On appeal, Silva, joined by Castro, argues the court erred in instructing on the kidnapping theory of felony murder for them. Although the court instructed about kidnapping as an underlying felony, the prosecution stated in closing argument that kidnapping only applied to Tabron. And only Tabron was charged with the special circumstance of kidnapping.

A party forfeits a challenge to a jury instruction that was correct in law and responsive to the evidence if the party fails to object in the trial court. (People v. Hudson (2006) 38 Cal.4th 1002, 1011-1012.) The rule of forfeiture does not apply, however, if the instruction was an incorrect statement of the law (id. at p. 1012), or if the instructional error affected the defendant's substantial rights. (People v. Ramos (2008) 163 Cal.App.4th 1082, 1087.)
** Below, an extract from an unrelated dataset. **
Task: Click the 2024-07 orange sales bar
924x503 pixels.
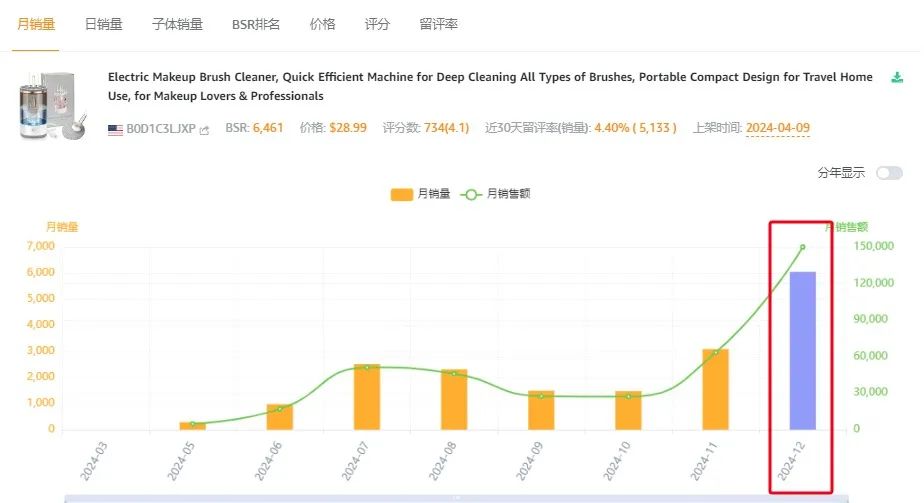Action: click(367, 397)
Neither Silva nor Castro argues the instruction was an incorrect statement of the law; rather, they argue the instruction should not have applied to them because there was not substantial evidence to support it. Under CALCRIM No. 540B, the jury could find Silva and Castro guilty of felony murder if they found they aided and abetted the robbery or burglary or kidnapping. There was substantial evidence that Tabron kidnapped Forde, and Forde was murdered within two minutes of being forced from the house. The jury heard evidence of both Castro and Silva's roles and could determine if there was substantial evidence each of them participated in the robbery and kidnapping. The jury was instructed: "If you conclude that defendant was present at the scene of the crime or failed to prevent the crime, you may consider that fact in determining whether the defendant was an aider or abettor." (CALCRIM No. 401.)

We conclude there was sufficient evidence for the court to give the instruction as to Castro and Silva. Furthermore, any error was harmless because the prosecutor elected to pursue the kidnapping theory of felony murder only as to Tabron. Any concern that it should not apply to Silva and Castro was remedied by the prosecutor's statements that the kidnapping only applied to Tabron and the court's instruction that some of instructions may not apply, depending on the jury's findings of fact.
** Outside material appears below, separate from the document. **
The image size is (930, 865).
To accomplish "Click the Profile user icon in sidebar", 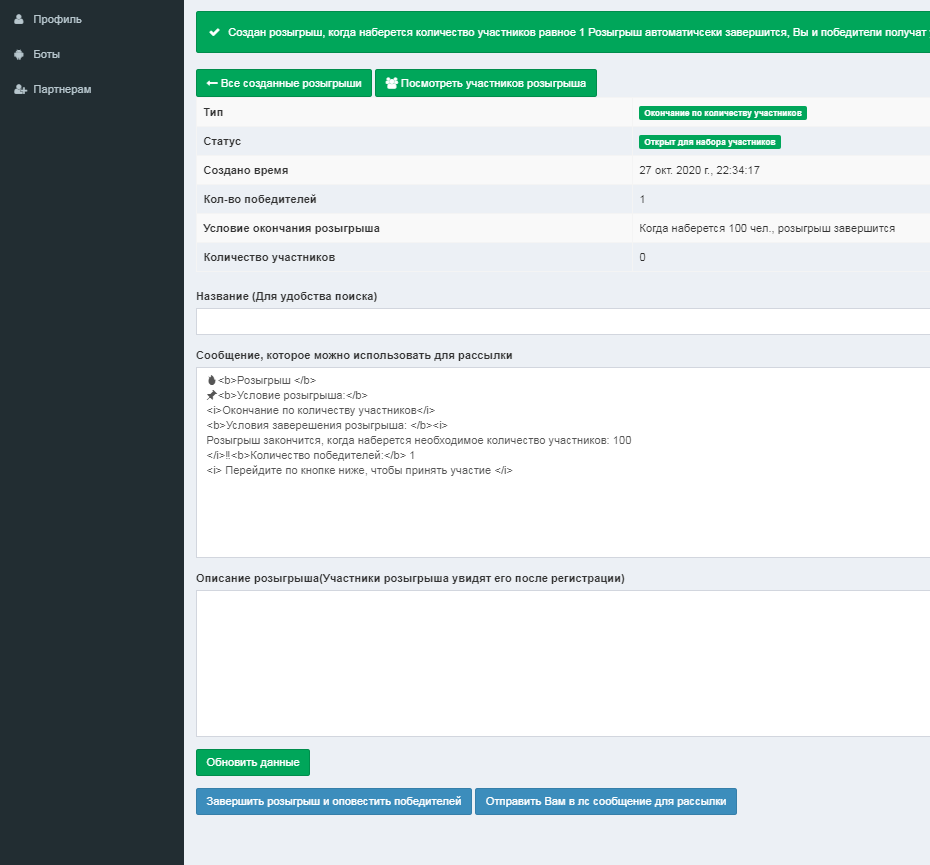I will (x=19, y=19).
Silva argues that his counsel's failure to object amounted to ineffective assistance of counsel. Given we find the instruction was properly given, there was no prejudice. (Strickland v. Washington (1984) 466 U.S. 668, 697.)
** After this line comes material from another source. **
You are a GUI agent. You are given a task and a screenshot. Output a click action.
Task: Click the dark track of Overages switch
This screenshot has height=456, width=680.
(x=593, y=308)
In addition, given the eyewitness testimony Castro participated in the robbery and Silva's statement that he participated in the robbery, there was substantial evidence to support felony murder based on the underlying felony of robbery.

I. The Court Properly Declined to Provide an Instruction on Voluntary Intoxication for Silva

Silva argues the trial court erred in refusing to provide a voluntary intoxication instruction for him. The court provided an instruction that the jury may consider Tabron's voluntary intoxication to determine if he acted with the intent to commit the underlying felonies but did not include Silva.

1. Jury Instruction

Silva requested the court give the jury a voluntary intoxication instruction as to him. The court refused the request stating: "I don't find that there's substantial evidence of intoxication at the time of the commission of the offense." Silva argued that he had a "pick me up" of methamphetamine in the morning, he smoked marijuana sometime in the afternoon and then used methamphetamine again after midnight. He also had cocktails at dinner. The court stated that given Silva's "admitted tolerance to drugs," there was no evidence it interfered with his intent to commit theft.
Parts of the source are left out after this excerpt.